» **Written request**
Copy the lines from the line with "Image resolution: width=699" up to and including the line with "The width and height of the screenshot is (263, 180).", substituting "padlock icon" for "lock icon" and leaving everything else unchanged.

━━━

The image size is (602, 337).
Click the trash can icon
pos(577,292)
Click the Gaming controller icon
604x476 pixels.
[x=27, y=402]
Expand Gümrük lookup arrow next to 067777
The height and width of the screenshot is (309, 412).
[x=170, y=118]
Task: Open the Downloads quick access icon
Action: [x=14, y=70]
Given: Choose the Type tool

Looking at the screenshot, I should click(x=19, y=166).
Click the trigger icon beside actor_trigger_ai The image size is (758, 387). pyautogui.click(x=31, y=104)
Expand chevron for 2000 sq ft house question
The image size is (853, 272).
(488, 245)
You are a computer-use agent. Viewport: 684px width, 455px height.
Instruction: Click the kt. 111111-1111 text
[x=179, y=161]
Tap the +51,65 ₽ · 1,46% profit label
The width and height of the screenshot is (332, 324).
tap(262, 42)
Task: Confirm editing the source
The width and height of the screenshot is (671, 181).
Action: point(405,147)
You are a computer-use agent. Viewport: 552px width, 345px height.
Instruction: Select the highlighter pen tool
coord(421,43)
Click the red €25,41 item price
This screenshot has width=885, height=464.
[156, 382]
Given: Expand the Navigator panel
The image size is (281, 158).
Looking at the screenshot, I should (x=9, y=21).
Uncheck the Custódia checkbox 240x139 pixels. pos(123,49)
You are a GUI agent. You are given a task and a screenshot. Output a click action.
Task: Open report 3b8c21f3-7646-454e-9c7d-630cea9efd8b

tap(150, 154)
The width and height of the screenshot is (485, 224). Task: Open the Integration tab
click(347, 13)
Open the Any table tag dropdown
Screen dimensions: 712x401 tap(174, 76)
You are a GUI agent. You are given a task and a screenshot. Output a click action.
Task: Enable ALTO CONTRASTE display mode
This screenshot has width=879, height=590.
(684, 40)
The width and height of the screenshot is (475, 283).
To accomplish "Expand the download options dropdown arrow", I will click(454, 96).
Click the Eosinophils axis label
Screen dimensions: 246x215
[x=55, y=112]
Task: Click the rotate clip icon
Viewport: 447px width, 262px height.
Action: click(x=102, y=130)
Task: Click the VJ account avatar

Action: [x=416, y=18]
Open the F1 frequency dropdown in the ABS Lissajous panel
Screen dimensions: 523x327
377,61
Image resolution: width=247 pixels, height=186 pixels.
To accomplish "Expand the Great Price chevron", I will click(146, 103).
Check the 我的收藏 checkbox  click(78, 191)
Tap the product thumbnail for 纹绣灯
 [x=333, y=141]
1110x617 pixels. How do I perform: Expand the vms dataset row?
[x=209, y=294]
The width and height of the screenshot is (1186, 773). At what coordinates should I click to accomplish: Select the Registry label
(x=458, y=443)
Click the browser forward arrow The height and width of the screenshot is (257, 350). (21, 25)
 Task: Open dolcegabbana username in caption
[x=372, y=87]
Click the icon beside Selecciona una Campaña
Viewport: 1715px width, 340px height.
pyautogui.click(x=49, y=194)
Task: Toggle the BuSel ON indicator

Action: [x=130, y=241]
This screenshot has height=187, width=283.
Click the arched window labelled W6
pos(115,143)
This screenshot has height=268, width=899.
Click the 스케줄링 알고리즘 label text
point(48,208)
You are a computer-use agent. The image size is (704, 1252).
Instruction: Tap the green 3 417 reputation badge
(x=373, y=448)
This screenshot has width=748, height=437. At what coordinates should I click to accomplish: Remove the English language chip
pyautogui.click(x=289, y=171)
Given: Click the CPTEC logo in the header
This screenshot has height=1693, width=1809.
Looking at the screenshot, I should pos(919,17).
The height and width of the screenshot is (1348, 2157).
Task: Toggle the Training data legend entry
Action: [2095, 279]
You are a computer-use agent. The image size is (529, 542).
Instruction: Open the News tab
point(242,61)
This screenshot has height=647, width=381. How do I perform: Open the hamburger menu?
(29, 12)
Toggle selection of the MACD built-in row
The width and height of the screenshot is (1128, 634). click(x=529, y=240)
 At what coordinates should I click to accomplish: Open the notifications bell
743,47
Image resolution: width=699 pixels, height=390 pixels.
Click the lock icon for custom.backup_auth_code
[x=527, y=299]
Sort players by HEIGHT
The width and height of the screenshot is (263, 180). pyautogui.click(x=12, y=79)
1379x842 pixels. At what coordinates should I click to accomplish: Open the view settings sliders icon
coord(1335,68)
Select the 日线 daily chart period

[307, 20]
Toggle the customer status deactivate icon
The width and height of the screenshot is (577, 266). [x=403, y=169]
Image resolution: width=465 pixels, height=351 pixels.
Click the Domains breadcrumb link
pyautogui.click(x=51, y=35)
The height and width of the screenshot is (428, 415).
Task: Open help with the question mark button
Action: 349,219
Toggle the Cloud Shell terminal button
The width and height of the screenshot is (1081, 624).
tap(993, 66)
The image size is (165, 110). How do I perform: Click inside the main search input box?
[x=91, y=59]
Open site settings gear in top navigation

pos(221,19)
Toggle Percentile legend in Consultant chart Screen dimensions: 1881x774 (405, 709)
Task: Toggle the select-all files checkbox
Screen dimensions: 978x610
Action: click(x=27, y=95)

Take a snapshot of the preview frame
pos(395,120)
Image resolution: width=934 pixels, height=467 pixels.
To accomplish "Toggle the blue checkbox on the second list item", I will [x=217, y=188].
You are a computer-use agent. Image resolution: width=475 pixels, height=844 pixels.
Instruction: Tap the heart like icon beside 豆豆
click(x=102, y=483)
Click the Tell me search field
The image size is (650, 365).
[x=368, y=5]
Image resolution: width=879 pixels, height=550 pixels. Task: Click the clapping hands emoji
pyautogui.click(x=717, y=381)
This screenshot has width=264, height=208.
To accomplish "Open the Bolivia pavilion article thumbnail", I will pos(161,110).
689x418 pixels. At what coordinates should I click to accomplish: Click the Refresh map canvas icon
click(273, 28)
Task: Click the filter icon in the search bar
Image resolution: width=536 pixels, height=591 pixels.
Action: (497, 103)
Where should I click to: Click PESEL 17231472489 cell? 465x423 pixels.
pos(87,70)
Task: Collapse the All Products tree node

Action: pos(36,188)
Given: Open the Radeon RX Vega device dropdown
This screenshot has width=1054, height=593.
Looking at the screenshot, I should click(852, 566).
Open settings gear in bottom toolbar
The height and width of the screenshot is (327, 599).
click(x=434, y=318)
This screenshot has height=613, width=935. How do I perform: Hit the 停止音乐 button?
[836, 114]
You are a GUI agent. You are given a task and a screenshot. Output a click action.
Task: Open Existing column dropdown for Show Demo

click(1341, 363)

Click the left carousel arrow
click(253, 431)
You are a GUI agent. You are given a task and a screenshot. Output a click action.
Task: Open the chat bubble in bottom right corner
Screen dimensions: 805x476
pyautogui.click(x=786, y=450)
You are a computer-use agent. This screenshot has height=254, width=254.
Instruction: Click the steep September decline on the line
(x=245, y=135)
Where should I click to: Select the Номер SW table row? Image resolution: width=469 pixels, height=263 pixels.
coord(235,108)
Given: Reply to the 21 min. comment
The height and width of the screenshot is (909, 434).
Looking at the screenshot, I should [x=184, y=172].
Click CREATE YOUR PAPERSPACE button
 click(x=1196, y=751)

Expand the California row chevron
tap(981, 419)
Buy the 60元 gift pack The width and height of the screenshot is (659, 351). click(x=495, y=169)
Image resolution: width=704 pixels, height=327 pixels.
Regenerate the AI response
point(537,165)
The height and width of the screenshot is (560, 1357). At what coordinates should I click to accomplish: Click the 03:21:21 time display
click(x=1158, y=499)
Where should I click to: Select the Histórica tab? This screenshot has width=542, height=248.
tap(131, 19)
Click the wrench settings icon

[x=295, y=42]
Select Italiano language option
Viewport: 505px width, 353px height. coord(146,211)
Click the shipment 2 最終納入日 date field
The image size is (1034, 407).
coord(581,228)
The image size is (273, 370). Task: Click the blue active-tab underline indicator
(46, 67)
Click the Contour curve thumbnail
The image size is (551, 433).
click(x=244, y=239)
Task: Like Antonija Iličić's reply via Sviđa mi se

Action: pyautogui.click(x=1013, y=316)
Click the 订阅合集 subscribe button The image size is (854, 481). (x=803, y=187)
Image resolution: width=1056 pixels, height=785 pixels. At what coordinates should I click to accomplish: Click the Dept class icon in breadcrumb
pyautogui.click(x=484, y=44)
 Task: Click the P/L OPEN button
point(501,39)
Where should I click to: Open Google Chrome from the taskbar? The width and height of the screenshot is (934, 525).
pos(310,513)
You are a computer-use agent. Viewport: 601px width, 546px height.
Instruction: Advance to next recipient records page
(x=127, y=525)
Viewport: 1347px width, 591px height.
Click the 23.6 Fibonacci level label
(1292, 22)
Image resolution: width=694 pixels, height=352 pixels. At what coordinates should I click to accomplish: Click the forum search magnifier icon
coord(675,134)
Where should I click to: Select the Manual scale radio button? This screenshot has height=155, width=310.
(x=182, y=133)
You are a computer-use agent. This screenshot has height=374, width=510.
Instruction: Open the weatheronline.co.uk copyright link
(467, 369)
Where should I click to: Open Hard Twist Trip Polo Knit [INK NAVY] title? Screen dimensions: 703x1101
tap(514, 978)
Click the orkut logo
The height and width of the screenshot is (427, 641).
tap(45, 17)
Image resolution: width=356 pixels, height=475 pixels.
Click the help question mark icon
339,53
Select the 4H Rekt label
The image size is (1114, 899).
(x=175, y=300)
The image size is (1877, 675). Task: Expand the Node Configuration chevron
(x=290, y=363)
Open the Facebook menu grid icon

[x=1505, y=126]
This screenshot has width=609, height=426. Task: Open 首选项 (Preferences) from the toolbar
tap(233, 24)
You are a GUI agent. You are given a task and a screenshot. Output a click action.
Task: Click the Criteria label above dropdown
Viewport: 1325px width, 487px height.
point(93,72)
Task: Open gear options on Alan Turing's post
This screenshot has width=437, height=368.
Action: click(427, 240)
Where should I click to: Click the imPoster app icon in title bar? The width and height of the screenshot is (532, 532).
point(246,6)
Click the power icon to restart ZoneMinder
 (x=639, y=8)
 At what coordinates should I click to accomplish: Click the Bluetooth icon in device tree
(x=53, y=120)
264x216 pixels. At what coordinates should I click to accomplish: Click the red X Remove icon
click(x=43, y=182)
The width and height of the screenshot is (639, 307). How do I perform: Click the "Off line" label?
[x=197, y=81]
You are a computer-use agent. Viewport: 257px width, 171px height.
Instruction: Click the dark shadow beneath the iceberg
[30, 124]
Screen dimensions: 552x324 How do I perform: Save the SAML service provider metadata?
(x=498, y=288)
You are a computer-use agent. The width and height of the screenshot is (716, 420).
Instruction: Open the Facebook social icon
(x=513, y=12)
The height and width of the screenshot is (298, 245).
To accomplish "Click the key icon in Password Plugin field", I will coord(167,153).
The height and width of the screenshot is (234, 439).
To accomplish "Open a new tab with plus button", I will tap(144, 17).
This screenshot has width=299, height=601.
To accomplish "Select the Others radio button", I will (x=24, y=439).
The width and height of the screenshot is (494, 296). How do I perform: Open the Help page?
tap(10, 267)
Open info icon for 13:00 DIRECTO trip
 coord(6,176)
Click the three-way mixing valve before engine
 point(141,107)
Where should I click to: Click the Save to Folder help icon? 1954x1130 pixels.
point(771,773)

━━━

» **Answer to the problem**
Image resolution: width=699 pixels, height=390 pixels.
Click the padlock icon for custom.backup_auth_code
[x=527, y=299]
Sort players by HEIGHT
The width and height of the screenshot is (263, 180). pyautogui.click(x=12, y=79)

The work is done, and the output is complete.